Café con filo en primera persona

Un hecho inusual trastornó ayer la tertulia Café con filo, que conduce la poeta Lisett Clavelo, cuando la tradicional lectura de poesía fue sustituida por una de narrativa. Esta actividad, auspiciada por Centro Provincial del Libro, forma parte del Proyecto Yeti del Municipio Playa.
Y ya que al invitada a subvertir la habitual forma, fue esta cronista —en aras de evitar subjetivismos con un criterio de “juez y parte”—, me limitaré a reflejar mi agradecimiento por la íntima y generosa acogida y expresaré, como espectadora, cuanto vi, oí y sentí.
La introducción, excepcionalmente, fue asumida por el pintor y escultor Agustín Villafaña, presidente del proyecto cultural, quien, además
de sus palabras de bienvenida, rememoró en apretada síntesis —como homenaje al grupo de fundadores presentes esa tarde—, el trabajo de los artistas plásticos, escritores y músicos de la ciudad que, por más de un decenio, invierten gran parte de su tiempo creativo en beneficio de la comunidad.
Las exquisitas canciones de los jóvenes músicos y cantores, Jorge Luis y Lázaro, integrantes del dúo G.L.o, sirvieron de preámbulo a la presentación de la invitada, y amenizaron los intervalos entre la charla y la lectura de cuentos.
Para continuar la fiesta de asombros, en la segunda parte de Café con filo, escuchamos y disfrutamos de poesía de la buena, de esa que altera no solo el ritmo del pulso, sino también del pensamiento, en las voces de Huber Gil, Héctor Ordaz, Tais Ballenilla, Arnaldo Luján, entre otros talleristas comunitarios.
Venta de libros, muestras de cuadernos de escritores yetianos, ilustrados por los pintores —pequeñas obras de arte producidas gracias al esfuerzo y los modestos medios con que cuenta el proyecto—, estuvieron entre las sorpresas.
Y como no hay Café con filo sin Tony Pineda (hombre orquesta del proyecto), no se hizo esperar la habitual taza de café aderezado con una pieza de chocolate, a una hora no específica entre el mediodía y el atardecer.
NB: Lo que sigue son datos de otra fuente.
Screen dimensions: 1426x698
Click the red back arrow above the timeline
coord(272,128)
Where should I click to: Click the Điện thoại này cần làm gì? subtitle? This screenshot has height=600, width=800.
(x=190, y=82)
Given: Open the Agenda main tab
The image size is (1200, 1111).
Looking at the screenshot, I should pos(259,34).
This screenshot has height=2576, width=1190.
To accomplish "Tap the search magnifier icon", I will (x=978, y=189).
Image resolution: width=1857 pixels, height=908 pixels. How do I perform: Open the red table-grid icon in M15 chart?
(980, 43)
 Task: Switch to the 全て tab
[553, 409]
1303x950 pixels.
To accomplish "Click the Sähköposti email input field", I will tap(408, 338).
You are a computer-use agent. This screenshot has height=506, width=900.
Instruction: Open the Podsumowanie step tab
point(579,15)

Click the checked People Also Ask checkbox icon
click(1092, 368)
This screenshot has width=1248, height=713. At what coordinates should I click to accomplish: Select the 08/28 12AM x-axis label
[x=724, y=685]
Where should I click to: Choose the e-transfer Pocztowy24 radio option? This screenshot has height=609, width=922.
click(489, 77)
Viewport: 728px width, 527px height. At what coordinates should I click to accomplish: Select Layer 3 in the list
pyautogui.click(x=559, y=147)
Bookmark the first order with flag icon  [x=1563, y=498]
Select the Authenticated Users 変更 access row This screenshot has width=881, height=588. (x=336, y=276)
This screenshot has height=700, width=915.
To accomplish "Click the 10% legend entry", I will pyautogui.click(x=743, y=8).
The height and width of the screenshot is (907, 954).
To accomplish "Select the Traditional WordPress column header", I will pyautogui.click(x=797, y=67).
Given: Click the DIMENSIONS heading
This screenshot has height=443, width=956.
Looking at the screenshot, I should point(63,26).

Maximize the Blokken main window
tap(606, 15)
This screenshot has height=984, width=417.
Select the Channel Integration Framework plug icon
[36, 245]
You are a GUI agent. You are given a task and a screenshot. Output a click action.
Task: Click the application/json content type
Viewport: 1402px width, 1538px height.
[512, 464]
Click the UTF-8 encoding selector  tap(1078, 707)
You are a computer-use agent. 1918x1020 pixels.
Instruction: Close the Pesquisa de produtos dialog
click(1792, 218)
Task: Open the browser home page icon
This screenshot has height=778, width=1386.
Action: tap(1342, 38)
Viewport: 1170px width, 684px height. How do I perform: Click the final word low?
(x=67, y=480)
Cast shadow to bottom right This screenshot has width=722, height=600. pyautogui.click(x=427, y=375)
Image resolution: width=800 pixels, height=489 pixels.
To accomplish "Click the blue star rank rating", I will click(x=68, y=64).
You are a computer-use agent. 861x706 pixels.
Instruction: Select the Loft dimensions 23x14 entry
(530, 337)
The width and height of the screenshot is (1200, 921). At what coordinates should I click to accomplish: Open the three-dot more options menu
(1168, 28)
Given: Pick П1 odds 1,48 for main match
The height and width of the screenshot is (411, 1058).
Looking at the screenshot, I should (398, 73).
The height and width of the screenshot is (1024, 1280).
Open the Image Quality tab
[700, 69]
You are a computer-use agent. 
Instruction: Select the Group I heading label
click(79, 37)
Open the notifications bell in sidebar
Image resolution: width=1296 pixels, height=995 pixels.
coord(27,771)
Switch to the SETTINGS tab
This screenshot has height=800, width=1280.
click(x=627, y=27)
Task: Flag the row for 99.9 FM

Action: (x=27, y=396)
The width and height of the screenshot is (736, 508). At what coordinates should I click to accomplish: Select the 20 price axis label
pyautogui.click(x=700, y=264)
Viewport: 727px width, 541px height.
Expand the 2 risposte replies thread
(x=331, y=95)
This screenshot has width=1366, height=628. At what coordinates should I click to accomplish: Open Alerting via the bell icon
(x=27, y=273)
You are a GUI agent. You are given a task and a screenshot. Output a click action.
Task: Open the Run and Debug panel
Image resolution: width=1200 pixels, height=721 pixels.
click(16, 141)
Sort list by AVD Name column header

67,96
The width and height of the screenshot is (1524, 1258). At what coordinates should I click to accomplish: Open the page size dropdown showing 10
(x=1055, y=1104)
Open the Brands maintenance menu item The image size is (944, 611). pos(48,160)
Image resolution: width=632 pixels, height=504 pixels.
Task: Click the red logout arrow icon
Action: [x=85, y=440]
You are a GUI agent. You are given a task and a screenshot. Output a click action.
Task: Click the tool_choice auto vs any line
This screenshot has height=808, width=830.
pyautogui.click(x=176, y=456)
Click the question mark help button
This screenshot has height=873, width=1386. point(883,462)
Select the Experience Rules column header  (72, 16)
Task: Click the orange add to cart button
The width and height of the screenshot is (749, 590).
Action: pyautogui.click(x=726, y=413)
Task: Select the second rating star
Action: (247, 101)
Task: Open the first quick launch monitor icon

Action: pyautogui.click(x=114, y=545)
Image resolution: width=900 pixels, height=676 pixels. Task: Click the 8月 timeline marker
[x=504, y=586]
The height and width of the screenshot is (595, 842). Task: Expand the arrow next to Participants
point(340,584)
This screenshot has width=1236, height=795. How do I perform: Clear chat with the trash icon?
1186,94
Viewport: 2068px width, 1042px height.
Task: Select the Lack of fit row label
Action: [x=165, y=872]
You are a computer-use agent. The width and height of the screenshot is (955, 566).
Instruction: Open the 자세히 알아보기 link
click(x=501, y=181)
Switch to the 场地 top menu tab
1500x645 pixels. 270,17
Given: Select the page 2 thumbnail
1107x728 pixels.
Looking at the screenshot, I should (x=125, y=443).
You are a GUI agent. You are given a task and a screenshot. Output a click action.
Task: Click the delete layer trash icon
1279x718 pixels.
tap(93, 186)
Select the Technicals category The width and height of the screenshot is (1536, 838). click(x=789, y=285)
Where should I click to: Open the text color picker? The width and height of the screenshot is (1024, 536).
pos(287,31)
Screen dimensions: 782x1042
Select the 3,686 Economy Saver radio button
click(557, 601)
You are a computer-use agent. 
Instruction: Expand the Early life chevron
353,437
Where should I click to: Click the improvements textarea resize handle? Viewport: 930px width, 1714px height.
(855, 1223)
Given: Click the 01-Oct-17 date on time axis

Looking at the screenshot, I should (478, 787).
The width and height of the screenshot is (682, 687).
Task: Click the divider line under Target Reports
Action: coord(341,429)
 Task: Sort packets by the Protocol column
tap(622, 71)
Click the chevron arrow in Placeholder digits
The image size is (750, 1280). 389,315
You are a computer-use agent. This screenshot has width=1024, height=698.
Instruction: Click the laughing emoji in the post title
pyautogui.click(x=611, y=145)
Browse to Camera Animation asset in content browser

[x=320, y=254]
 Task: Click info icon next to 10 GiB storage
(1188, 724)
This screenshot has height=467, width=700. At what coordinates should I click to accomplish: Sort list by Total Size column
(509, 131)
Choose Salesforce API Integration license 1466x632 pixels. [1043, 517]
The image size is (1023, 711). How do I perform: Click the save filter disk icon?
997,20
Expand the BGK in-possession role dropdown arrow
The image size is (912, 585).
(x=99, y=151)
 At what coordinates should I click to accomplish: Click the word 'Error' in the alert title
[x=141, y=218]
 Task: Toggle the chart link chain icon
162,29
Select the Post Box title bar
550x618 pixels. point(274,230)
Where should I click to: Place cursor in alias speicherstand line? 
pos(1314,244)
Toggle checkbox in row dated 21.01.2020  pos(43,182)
En fin, una espléndida tarde, parafraseando al trovador “para el alma y el espíritu divertir”, en la atmósfera bohemia de Café con filo, entre obras escultóricas, pinturas, sobrecogedores y ocultos tintineos, inciensos, árboles frondosos, truenos amenazadores, pájaros de impertinente canto, vecinos asomados a balcones y ventanas; una tarde con poetas que se pueden contar si no entre los más reconocidos, sí entre las más altas voces líricas ¿de los últimos diez años? Creo que sí.